▶ _About this exercise_
All entries, exactly as written, should be output again.

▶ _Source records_
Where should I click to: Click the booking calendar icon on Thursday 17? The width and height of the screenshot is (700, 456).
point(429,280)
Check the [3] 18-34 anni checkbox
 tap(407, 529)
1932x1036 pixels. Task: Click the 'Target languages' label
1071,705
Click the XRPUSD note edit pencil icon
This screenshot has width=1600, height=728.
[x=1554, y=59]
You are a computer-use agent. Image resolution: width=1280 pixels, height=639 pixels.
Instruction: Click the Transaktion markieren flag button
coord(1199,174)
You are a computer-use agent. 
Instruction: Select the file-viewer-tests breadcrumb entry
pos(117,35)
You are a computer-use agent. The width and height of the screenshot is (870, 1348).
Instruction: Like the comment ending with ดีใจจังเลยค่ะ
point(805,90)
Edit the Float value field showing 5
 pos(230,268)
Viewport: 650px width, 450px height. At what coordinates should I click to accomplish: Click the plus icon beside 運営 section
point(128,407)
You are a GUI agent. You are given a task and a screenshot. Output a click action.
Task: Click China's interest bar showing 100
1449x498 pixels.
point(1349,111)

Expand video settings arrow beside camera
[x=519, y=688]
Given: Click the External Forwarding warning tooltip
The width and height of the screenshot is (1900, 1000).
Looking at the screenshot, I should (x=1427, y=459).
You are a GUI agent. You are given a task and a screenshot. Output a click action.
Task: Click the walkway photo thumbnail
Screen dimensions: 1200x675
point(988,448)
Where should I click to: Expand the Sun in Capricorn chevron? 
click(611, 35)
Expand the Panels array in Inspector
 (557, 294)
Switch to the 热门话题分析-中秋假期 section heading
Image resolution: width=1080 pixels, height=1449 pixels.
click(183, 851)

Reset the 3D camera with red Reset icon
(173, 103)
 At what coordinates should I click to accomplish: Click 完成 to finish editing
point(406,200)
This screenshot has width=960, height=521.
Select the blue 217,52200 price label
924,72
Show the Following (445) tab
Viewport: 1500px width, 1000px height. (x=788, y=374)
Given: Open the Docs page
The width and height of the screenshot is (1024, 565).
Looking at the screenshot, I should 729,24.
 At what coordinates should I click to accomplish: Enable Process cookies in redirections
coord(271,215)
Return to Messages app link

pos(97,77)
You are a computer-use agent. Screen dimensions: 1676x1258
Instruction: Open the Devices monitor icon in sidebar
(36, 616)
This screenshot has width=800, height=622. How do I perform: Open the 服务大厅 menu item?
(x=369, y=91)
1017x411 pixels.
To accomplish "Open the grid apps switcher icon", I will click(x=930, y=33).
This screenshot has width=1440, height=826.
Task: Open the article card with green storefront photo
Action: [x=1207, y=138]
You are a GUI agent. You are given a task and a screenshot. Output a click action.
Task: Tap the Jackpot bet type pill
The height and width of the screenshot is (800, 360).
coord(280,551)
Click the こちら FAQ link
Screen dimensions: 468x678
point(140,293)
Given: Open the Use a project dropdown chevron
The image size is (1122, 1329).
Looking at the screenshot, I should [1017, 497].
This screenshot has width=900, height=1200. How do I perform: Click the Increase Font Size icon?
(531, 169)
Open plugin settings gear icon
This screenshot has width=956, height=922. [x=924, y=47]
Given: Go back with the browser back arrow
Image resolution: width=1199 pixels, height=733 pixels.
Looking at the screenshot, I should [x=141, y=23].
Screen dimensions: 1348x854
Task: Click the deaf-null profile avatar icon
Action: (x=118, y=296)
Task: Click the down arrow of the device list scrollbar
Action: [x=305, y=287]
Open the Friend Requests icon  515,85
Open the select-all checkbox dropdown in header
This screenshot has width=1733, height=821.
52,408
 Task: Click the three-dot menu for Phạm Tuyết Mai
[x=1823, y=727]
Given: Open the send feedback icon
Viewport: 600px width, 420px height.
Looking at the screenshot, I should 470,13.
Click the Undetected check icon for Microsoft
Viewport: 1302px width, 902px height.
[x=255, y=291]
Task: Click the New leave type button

▶ _Answer box_
Where should I click to: Click the booking calendar icon on Thursday 17? The width and height of the screenshot is (700, 456).
point(429,280)
Check the [3] 18-34 anni checkbox
 tap(407, 529)
1932x1036 pixels. Task: Click the 'Target languages' label
1071,705
Click the XRPUSD note edit pencil icon
This screenshot has width=1600, height=728.
[x=1554, y=59]
You are a computer-use agent. Image resolution: width=1280 pixels, height=639 pixels.
Instruction: Click the Transaktion markieren flag button
coord(1199,174)
You are a computer-use agent. 
Instruction: Select the file-viewer-tests breadcrumb entry
pos(117,35)
You are a computer-use agent. The width and height of the screenshot is (870, 1348).
Instruction: Like the comment ending with ดีใจจังเลยค่ะ
point(805,90)
Edit the Float value field showing 5
 pos(230,268)
Viewport: 650px width, 450px height. At what coordinates should I click to accomplish: Click the plus icon beside 運営 section
point(128,407)
You are a GUI agent. You are given a task and a screenshot. Output a click action.
Task: Click China's interest bar showing 100
1449x498 pixels.
point(1349,111)

Expand video settings arrow beside camera
[x=519, y=688]
Given: Click the External Forwarding warning tooltip
The width and height of the screenshot is (1900, 1000).
Looking at the screenshot, I should (x=1427, y=459).
You are a GUI agent. You are given a task and a screenshot. Output a click action.
Task: Click the walkway photo thumbnail
Screen dimensions: 1200x675
point(988,448)
Where should I click to: Expand the Sun in Capricorn chevron? 
click(611, 35)
Expand the Panels array in Inspector
 (557, 294)
Switch to the 热门话题分析-中秋假期 section heading
Image resolution: width=1080 pixels, height=1449 pixels.
click(183, 851)

Reset the 3D camera with red Reset icon
(173, 103)
 At what coordinates should I click to accomplish: Click 完成 to finish editing
point(406,200)
This screenshot has width=960, height=521.
Select the blue 217,52200 price label
924,72
Show the Following (445) tab
Viewport: 1500px width, 1000px height. (x=788, y=374)
Given: Open the Docs page
The width and height of the screenshot is (1024, 565).
Looking at the screenshot, I should 729,24.
 At what coordinates should I click to accomplish: Enable Process cookies in redirections
coord(271,215)
Return to Messages app link

pos(97,77)
You are a computer-use agent. Screen dimensions: 1676x1258
Instruction: Open the Devices monitor icon in sidebar
(36, 616)
This screenshot has width=800, height=622. How do I perform: Open the 服务大厅 menu item?
(x=369, y=91)
1017x411 pixels.
To accomplish "Open the grid apps switcher icon", I will click(x=930, y=33).
This screenshot has width=1440, height=826.
Task: Open the article card with green storefront photo
Action: [x=1207, y=138]
You are a GUI agent. You are given a task and a screenshot. Output a click action.
Task: Tap the Jackpot bet type pill
The height and width of the screenshot is (800, 360).
coord(280,551)
Click the こちら FAQ link
Screen dimensions: 468x678
point(140,293)
Given: Open the Use a project dropdown chevron
The image size is (1122, 1329).
Looking at the screenshot, I should [1017, 497].
This screenshot has width=900, height=1200. How do I perform: Click the Increase Font Size icon?
(531, 169)
Open plugin settings gear icon
This screenshot has width=956, height=922. [x=924, y=47]
Given: Go back with the browser back arrow
Image resolution: width=1199 pixels, height=733 pixels.
Looking at the screenshot, I should [x=141, y=23].
Screen dimensions: 1348x854
Task: Click the deaf-null profile avatar icon
Action: (x=118, y=296)
Task: Click the down arrow of the device list scrollbar
Action: [x=305, y=287]
Open the Friend Requests icon  515,85
Open the select-all checkbox dropdown in header
This screenshot has width=1733, height=821.
52,408
 Task: Click the three-dot menu for Phạm Tuyết Mai
[x=1823, y=727]
Given: Open the send feedback icon
Viewport: 600px width, 420px height.
Looking at the screenshot, I should 470,13.
Click the Undetected check icon for Microsoft
Viewport: 1302px width, 902px height.
[x=255, y=291]
Task: Click the New leave type button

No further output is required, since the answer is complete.